I wouldn't try to save the batch as bread. Really, if it is completely overproofed, the yeast is spent and you can't get good leavening any more.
This doesn't mean that you should throw it out. If it is overproofed, chances are that it spent a long time leavening. In this case, you got some great gluten formation. In case you used a good (=low) amount of yeast, you also got some great fermentation taste*.
So the best you can do is to use the overproofed dough as a preferment. Make a second batch of the same proportions, and mix the old dough (cut in pieces) into it. Do it at the beginning of the mixing process, the way you would do it with a biga. Then proceed with the new, double batch as usual. You will have better gluten and more taste than if you used no preferment.
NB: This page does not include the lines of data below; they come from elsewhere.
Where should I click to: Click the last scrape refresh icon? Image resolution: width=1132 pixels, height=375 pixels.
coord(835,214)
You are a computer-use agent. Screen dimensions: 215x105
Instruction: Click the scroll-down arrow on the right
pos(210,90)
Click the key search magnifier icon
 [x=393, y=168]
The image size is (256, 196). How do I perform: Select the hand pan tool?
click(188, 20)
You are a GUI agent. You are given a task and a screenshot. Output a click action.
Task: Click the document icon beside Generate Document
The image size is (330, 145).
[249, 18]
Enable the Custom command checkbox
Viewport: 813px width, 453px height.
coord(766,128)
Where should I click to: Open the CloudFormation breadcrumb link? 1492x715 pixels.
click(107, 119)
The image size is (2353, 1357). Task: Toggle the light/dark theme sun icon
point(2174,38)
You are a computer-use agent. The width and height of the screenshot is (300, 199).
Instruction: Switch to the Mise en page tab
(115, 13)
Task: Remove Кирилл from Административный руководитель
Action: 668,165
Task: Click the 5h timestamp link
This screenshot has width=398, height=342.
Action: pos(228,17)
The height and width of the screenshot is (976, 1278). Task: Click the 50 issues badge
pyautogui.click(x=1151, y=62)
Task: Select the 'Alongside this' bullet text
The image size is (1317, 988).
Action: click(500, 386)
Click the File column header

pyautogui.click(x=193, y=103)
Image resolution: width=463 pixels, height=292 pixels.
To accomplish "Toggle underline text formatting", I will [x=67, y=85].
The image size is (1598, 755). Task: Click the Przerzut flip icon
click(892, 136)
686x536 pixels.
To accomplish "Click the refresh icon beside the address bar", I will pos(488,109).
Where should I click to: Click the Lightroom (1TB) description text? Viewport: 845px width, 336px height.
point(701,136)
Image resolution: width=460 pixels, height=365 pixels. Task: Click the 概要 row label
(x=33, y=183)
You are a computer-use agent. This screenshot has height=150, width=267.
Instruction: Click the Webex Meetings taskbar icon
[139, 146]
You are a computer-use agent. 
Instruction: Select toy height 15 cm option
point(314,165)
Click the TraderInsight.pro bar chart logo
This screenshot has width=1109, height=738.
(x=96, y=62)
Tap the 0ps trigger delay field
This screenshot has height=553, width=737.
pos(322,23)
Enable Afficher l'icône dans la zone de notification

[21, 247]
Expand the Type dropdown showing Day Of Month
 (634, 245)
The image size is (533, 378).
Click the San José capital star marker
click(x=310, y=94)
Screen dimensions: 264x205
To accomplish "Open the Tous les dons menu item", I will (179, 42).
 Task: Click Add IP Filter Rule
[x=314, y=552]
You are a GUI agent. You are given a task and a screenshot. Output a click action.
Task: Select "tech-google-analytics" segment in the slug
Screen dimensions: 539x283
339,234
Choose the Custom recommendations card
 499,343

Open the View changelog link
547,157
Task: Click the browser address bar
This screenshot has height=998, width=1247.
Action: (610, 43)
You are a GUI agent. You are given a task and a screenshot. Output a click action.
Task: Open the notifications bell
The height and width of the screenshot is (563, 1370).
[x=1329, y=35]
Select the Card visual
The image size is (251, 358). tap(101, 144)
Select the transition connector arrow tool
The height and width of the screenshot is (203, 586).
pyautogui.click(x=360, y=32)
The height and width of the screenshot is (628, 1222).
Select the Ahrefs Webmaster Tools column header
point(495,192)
*There is a caveat here. If the overproofing is due to too quick a fermentation (which seems to be the case), then the tastes produced will not be as pleasant as if it were a slow-but-too-long fermentation. It can be that using the preferment in this case actually makes the taste of your dough a bit worse, rather than better, in relative terms (as compared to no-preferment). Still, you have good incentives to use it if the absolute taste is good enough for your palate: you don't waste the materials and the time you invested, and you get a better texture due to the good quality gluten in the preferment. But if you think that your fermentation was too quick, reduce the amount of yeast in the new mixture.